La jeune femme lâcha un petit rire, amusée, laissant ses épaules légèrement retomber sous le coup de la détente. Elle continua à chercher, plus tranquillement, sous le regard d'un Yasu qui ne savait plus détacher ses yeux de la jeune femme. Et le pire c'était qu'il ne s'en rendait qu'à moitié compte. Pour l'instant tout du moins.
«Ton équilibre n'est pas aussi pitoyable que ce que tu ne le penses.
-Mon équilibre est carrément catastrophique, oui.
-Non, crois-moi pour un débutant c'est pas mal. T'arrive à faire cinquante mètres tout seul sans tomber !
-Arrête de te moquer Seiko-chan, et trouve-nous plutôt tes clefs.»
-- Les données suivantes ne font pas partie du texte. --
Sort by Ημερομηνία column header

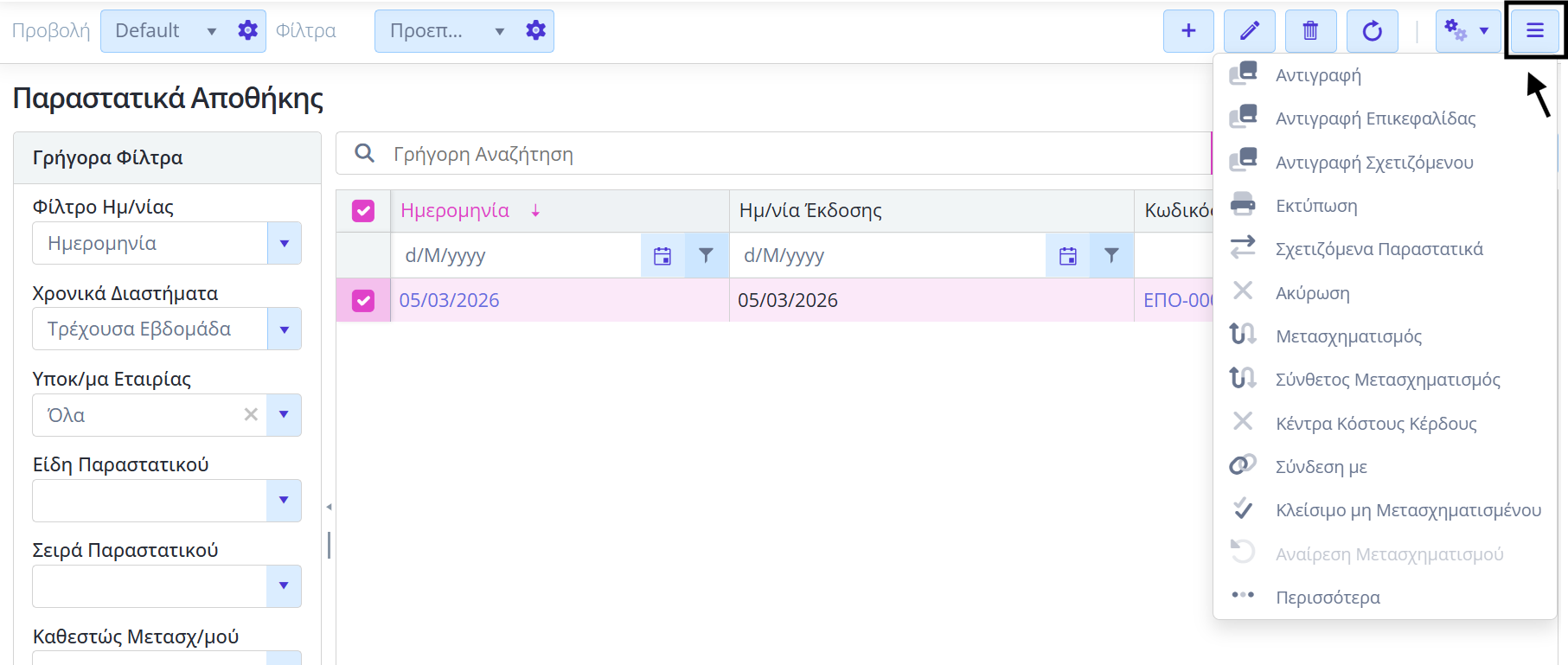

La jeune femme lâcha de nouveau ce petit rire. Ce rire qui était porté par une élégante légèreté, accompagné d'un grand sourire, et d'une expression des plus détendus. Depuis qu'il la connaissait, Yasu n'avait jamais vu cette expression que lorsqu'elle s'autorisait à rire ouvertement. Le reste du temps, la jeune aveugle semblait sans arrêt tendue, perdue, immensément triste. Comme si rien ne pouvait plus la rendre heureuse quelque part. Yasu, aimait beaucoup la voire rire, ça lui faisait du bien autant à lui qu'à elle. Le sourire des gens, quoi qu'on puisse en dire, à toujours une influence sur les autres.
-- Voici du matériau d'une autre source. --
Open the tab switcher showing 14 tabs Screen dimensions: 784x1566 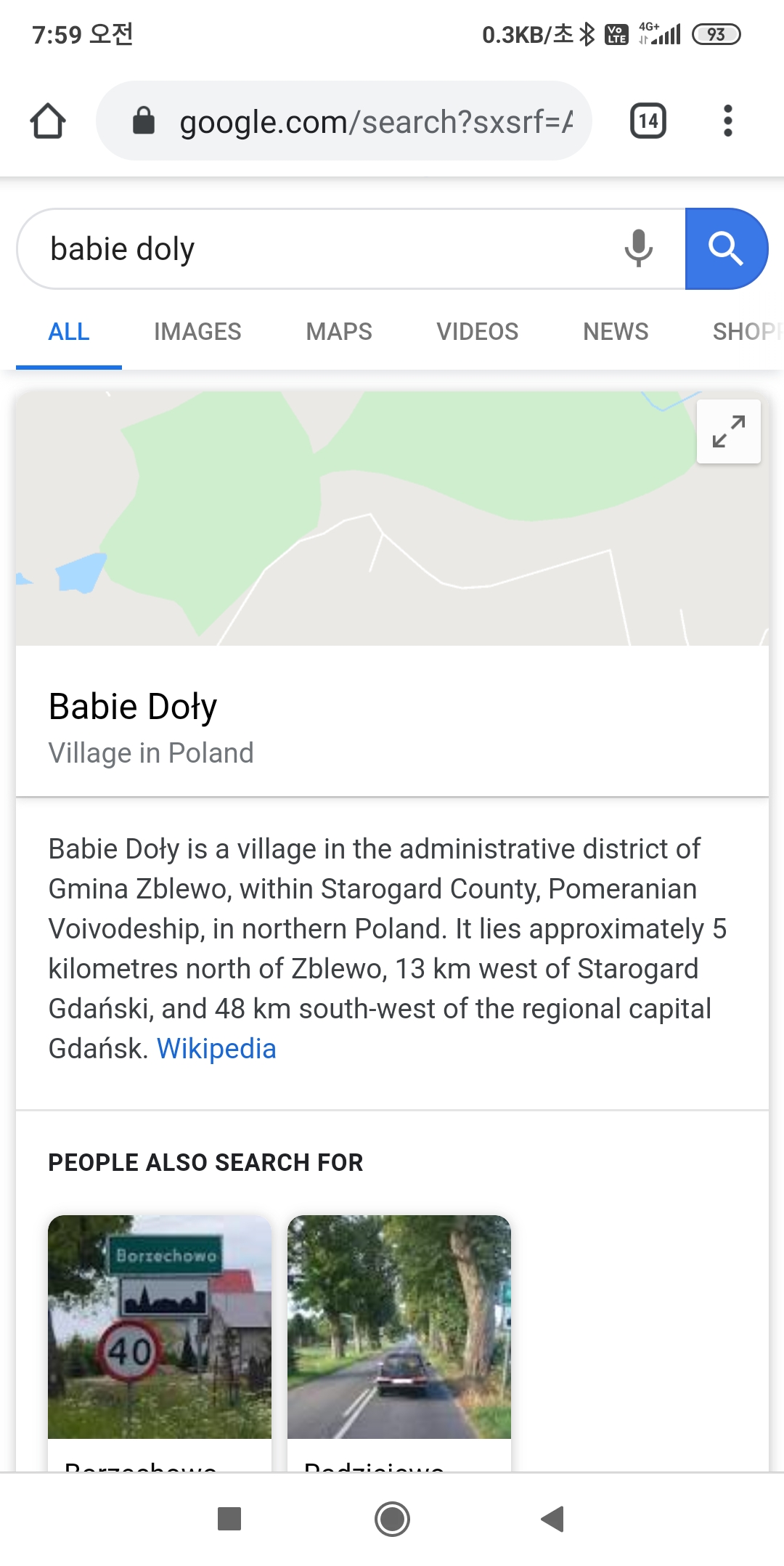tap(648, 121)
Le chanteur d'Acid Black Cherry observa la jeune femme, cherchait ses clefs avec une réelle attention maintenant, dans les poches de sa veste. Et Yasu se rendit alors compte avec horreur… Il se rendit compte que depuis qu'ils avaient quitté sa voiture, il n'avait pas détaché les yeux un seul instant de la jeune femme. Pourquoi s'en rendait-il compte seulement maintenant ? En vérité, ça n'avait pas de réelle importance, ce qui comptait, c'était qu'il était sérieusement entrain de le faire, de l'observer, et cela depuis probablement bien trop longtemps. Il écarquilla les yeux, fronça les sourcils, et détourna aussitôt le regard en rougissant fortement. Heureusement pour lui que Seiko ne le voyait pas, sans cela, elle se serait probablement enfuit en courant depuis bien longtemps.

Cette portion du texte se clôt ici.